> [DOCUMENT SEGMENT]
┌──

Bottom of ranking holds greatest value growth potential

The presence of eight SOEs (State Owned Enterprises) produces a disproportionately high level of brand value in the Top 10.

These SOE brands are growing more slowly in brand value than market-driven brands, however, which outnumber SOEs two-to-one in the bottom half of the ranking, brands 51-to-100.

This imbalance suggests that the brands at the bottom half of the ranking contain greatest brand value growth potential, which can be realized as China’s market continues to develop.

Only one-tenth of the BrandZ™ Top 100 brands in number, the Top 10 today account for two-thirds (67 percent) of the Top 100 brand value. In contrast, the brands ranked 51-to-100, account for only 5 percent of the Top 100 brand value.

But this concentration of brand value in the Top 10 contrasts sharply with the distribution of brand value in the BrandZ™ Top 100 Most Valuable Global Brands.

In the BrandZ™ Global Top 100, the Top 10 brands account for only one-third (35 percent) of total brand value, while the brands ranked 51-to-100 represent one quarter (24 percent) of value.

Over time, brand value in China should mirror this more even distribution. Technology and other fast-growing categories will drive this shift.

Brand contribution higher for brands ranked lower

The level of brand contribution in the BrandZ™ Top 100 Most Valuable Chinese Brands is higher for brands below the Top 10. Brand contribution is a BrandZ™ metric that strips away financials and other factors to determine the influence of brand alone in the mind of the consumer. The Top 10 brands score lower than the Top 100 average in brand contribution.

Eight of the Top 10 brands are large SOEs (State Owned Enterprises) that derive much of their brand value from financial performance rather than the power of brand alone. The brands lower in the ranking are more likely to be market driven, relying on brand alone for more of their brand value.

Brand contribution is expressed on a 1-to-5 scale, 5 being the highest score. The average brand contribution score of the BrandZ™ Top 100 Most Valuable Chinese Brands was 3.18. The Top 10 brands, predominately SOEs, averaged a brand contribution score of 2.80, while the brands ranked 51-to-100, two-thirds of which are market-driven brands, averaged 3.20.

└──

> [RECORDS SHOWN]
┌──

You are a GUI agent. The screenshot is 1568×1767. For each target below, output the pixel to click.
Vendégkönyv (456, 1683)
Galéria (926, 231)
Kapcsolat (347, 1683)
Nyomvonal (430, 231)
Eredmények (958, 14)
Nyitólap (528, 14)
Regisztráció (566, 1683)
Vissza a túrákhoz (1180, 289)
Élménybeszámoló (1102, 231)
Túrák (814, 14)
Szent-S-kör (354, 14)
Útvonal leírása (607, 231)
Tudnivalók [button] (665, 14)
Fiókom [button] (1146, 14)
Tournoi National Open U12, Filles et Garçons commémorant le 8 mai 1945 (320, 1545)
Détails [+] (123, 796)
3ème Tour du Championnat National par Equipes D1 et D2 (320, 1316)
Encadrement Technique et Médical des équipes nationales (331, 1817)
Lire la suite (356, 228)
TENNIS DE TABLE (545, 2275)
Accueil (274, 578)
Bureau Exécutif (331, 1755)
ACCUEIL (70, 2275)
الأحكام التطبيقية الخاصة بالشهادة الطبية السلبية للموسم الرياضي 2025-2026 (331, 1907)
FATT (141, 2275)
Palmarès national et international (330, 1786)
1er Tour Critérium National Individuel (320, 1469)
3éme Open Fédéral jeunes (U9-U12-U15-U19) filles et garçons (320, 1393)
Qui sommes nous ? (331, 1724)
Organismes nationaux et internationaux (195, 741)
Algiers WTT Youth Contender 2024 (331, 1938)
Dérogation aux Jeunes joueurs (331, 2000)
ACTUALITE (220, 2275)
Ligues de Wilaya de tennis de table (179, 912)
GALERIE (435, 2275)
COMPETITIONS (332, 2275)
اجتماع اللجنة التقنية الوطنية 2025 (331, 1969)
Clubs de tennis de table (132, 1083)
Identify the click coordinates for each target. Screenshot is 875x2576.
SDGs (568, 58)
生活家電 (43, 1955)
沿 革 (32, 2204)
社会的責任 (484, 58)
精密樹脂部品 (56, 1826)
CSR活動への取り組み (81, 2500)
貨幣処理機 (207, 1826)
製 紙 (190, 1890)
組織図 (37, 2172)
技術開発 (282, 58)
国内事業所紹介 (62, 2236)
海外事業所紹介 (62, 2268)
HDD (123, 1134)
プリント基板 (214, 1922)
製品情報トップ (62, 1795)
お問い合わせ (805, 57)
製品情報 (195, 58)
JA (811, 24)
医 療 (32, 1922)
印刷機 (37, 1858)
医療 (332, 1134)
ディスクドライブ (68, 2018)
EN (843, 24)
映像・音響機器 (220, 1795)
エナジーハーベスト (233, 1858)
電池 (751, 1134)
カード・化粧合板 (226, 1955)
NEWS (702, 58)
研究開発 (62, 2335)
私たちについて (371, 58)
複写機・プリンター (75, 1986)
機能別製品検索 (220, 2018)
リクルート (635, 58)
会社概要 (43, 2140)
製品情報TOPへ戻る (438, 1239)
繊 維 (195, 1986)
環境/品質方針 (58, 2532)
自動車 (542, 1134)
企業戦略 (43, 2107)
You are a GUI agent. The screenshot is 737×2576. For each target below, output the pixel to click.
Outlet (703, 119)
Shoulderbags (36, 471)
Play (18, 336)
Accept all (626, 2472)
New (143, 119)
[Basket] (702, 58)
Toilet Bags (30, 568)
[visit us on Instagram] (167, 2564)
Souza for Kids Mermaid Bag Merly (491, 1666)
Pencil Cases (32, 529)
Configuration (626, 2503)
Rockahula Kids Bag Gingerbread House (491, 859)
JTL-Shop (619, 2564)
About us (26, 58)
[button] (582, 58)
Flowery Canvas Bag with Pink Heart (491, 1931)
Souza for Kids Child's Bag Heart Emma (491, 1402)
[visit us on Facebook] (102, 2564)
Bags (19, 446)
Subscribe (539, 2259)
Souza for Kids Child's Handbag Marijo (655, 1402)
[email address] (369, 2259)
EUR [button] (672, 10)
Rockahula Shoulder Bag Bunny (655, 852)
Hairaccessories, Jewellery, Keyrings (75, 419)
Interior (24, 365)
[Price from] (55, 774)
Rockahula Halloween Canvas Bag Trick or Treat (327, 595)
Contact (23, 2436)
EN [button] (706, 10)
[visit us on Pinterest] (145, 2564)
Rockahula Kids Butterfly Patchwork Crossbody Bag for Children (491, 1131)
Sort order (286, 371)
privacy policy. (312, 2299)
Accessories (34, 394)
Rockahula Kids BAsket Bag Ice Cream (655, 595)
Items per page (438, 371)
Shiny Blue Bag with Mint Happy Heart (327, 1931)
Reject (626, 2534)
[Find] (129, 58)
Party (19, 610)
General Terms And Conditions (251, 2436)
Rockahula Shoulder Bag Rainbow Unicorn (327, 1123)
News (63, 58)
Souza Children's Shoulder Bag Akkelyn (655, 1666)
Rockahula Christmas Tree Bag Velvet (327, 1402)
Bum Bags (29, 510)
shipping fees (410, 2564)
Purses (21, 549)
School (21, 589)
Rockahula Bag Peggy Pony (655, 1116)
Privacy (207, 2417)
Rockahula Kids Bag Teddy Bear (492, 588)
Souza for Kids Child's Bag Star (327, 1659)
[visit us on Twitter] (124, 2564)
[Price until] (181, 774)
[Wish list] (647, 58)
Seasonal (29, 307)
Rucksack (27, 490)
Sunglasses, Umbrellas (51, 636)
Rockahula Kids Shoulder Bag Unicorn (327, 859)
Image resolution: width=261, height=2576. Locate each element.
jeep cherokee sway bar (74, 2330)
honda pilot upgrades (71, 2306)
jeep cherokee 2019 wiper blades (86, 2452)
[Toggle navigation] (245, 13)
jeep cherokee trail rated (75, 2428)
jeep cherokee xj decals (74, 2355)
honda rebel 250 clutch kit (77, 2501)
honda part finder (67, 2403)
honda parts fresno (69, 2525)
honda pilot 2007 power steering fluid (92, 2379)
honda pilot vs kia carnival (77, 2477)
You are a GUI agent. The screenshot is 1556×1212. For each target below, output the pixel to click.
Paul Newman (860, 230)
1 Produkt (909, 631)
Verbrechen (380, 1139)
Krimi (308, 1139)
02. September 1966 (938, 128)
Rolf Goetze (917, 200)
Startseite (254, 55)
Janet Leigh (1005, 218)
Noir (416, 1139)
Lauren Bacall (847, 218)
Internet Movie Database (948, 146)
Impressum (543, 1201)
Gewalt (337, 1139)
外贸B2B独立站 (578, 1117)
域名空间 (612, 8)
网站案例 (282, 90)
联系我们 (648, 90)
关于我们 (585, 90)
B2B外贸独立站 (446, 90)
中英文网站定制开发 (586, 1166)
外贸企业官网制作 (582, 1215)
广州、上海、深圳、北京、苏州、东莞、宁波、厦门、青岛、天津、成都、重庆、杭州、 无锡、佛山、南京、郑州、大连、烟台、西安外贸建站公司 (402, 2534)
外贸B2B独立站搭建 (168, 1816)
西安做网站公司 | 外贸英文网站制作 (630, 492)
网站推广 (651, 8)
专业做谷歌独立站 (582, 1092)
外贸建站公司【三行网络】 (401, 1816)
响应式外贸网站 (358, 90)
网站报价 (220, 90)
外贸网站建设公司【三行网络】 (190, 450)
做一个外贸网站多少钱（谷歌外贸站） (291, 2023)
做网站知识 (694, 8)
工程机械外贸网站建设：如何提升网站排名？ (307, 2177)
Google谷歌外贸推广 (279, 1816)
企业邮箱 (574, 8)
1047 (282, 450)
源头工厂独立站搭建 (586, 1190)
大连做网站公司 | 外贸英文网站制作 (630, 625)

└──

> [WHAT TO PRODUCE] In the brand ranking text, what average brand contribution score did the Top 10 brands receive? The entries were taken from a different source than the brand ranking text.

> [RESPONSE BELOW] 2.80